:: Data records ::

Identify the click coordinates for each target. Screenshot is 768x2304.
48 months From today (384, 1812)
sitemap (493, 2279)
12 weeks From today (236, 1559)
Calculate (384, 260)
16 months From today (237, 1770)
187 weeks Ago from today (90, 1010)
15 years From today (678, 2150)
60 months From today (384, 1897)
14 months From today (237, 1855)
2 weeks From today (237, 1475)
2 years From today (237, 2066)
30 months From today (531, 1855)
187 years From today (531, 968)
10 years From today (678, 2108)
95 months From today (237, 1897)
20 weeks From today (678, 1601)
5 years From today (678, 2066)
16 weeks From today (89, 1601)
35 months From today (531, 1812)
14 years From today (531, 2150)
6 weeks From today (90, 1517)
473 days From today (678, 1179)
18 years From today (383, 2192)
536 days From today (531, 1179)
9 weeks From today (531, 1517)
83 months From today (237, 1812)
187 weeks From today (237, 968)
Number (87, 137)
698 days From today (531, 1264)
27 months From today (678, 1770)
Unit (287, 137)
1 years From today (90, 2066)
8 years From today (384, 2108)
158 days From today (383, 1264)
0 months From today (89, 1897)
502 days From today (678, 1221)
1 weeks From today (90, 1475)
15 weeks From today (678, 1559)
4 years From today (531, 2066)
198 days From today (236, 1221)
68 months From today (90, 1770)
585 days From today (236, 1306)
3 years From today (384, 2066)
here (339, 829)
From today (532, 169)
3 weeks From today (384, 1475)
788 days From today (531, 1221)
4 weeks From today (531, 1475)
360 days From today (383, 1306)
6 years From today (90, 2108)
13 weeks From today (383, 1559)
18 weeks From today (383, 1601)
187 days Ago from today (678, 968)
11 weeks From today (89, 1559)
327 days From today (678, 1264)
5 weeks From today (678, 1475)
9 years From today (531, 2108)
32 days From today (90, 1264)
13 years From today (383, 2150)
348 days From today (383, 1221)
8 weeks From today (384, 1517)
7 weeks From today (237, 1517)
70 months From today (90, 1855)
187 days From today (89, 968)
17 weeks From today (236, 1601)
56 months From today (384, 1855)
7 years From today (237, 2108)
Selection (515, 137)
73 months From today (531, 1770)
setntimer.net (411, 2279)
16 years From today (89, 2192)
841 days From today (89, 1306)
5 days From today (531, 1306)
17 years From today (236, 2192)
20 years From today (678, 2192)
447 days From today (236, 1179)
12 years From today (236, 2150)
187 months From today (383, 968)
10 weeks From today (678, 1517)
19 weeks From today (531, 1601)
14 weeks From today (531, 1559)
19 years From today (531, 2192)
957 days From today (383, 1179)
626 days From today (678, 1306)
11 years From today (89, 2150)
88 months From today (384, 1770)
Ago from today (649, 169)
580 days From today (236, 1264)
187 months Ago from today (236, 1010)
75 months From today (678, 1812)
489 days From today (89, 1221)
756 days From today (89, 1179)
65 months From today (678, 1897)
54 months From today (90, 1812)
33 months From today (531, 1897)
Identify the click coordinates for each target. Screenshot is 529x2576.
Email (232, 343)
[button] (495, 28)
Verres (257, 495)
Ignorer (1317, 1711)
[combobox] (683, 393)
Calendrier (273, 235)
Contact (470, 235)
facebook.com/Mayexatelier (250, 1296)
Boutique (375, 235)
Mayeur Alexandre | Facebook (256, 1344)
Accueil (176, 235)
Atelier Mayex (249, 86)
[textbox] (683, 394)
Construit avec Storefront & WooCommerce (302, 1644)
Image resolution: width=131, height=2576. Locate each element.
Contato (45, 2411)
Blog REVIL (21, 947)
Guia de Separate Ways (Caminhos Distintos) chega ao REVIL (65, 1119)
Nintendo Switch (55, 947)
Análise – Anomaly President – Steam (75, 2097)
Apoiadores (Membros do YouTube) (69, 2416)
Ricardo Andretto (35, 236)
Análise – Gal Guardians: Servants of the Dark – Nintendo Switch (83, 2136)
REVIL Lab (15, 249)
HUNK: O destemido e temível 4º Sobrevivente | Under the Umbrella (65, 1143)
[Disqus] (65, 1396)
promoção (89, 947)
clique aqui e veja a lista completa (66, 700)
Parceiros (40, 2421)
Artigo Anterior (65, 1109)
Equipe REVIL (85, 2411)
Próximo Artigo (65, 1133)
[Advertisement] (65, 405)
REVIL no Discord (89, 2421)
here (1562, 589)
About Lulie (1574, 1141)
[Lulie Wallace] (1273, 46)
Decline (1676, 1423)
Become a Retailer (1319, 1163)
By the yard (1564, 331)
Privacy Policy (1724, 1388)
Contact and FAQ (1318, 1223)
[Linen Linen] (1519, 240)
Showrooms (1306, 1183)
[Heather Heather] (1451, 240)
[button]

:::

■ **What to do**
Output each record precisely as written.

■ **Output for this task**
Identify the click coordinates for each target. Screenshot is 768x2304.
48 months From today (384, 1812)
sitemap (493, 2279)
12 weeks From today (236, 1559)
Calculate (384, 260)
16 months From today (237, 1770)
187 weeks Ago from today (90, 1010)
15 years From today (678, 2150)
60 months From today (384, 1897)
14 months From today (237, 1855)
2 weeks From today (237, 1475)
2 years From today (237, 2066)
30 months From today (531, 1855)
187 years From today (531, 968)
10 years From today (678, 2108)
95 months From today (237, 1897)
20 weeks From today (678, 1601)
5 years From today (678, 2066)
16 weeks From today (89, 1601)
35 months From today (531, 1812)
14 years From today (531, 2150)
6 weeks From today (90, 1517)
473 days From today (678, 1179)
18 years From today (383, 2192)
536 days From today (531, 1179)
9 weeks From today (531, 1517)
83 months From today (237, 1812)
187 weeks From today (237, 968)
Number (87, 137)
698 days From today (531, 1264)
27 months From today (678, 1770)
Unit (287, 137)
1 years From today (90, 2066)
8 years From today (384, 2108)
158 days From today (383, 1264)
0 months From today (89, 1897)
502 days From today (678, 1221)
1 weeks From today (90, 1475)
15 weeks From today (678, 1559)
4 years From today (531, 2066)
198 days From today (236, 1221)
68 months From today (90, 1770)
585 days From today (236, 1306)
3 years From today (384, 2066)
here (339, 829)
From today (532, 169)
3 weeks From today (384, 1475)
788 days From today (531, 1221)
4 weeks From today (531, 1475)
360 days From today (383, 1306)
6 years From today (90, 2108)
13 weeks From today (383, 1559)
18 weeks From today (383, 1601)
187 days Ago from today (678, 968)
11 weeks From today (89, 1559)
327 days From today (678, 1264)
5 weeks From today (678, 1475)
9 years From today (531, 2108)
32 days From today (90, 1264)
13 years From today (383, 2150)
348 days From today (383, 1221)
8 weeks From today (384, 1517)
7 weeks From today (237, 1517)
70 months From today (90, 1855)
187 days From today (89, 968)
17 weeks From today (236, 1601)
56 months From today (384, 1855)
7 years From today (237, 2108)
Selection (515, 137)
73 months From today (531, 1770)
setntimer.net (411, 2279)
16 years From today (89, 2192)
841 days From today (89, 1306)
5 days From today (531, 1306)
17 years From today (236, 2192)
20 years From today (678, 2192)
447 days From today (236, 1179)
12 years From today (236, 2150)
187 months From today (383, 968)
10 weeks From today (678, 1517)
19 weeks From today (531, 1601)
14 weeks From today (531, 1559)
19 years From today (531, 2192)
957 days From today (383, 1179)
626 days From today (678, 1306)
11 years From today (89, 2150)
88 months From today (384, 1770)
Ago from today (649, 169)
580 days From today (236, 1264)
187 months Ago from today (236, 1010)
75 months From today (678, 1812)
489 days From today (89, 1221)
756 days From today (89, 1179)
65 months From today (678, 1897)
54 months From today (90, 1812)
33 months From today (531, 1897)
Identify the click coordinates for each target. Screenshot is 529x2576.
Email (232, 343)
[button] (495, 28)
Verres (257, 495)
Ignorer (1317, 1711)
[combobox] (683, 393)
Calendrier (273, 235)
Contact (470, 235)
facebook.com/Mayexatelier (250, 1296)
Boutique (375, 235)
Mayeur Alexandre | Facebook (256, 1344)
Accueil (176, 235)
Atelier Mayex (249, 86)
[textbox] (683, 394)
Construit avec Storefront & WooCommerce (302, 1644)
Image resolution: width=131, height=2576. Locate each element.
Contato (45, 2411)
Blog REVIL (21, 947)
Guia de Separate Ways (Caminhos Distintos) chega ao REVIL (65, 1119)
Nintendo Switch (55, 947)
Análise – Anomaly President – Steam (75, 2097)
Apoiadores (Membros do YouTube) (69, 2416)
Ricardo Andretto (35, 236)
Análise – Gal Guardians: Servants of the Dark – Nintendo Switch (83, 2136)
REVIL Lab (15, 249)
HUNK: O destemido e temível 4º Sobrevivente | Under the Umbrella (65, 1143)
[Disqus] (65, 1396)
promoção (89, 947)
clique aqui e veja a lista completa (66, 700)
Parceiros (40, 2421)
Artigo Anterior (65, 1109)
Equipe REVIL (85, 2411)
Próximo Artigo (65, 1133)
[Advertisement] (65, 405)
REVIL no Discord (89, 2421)
here (1562, 589)
About Lulie (1574, 1141)
[Lulie Wallace] (1273, 46)
Decline (1676, 1423)
Become a Retailer (1319, 1163)
By the yard (1564, 331)
Privacy Policy (1724, 1388)
Contact and FAQ (1318, 1223)
[Linen Linen] (1519, 240)
Showrooms (1306, 1183)
[Heather Heather] (1451, 240)
[button]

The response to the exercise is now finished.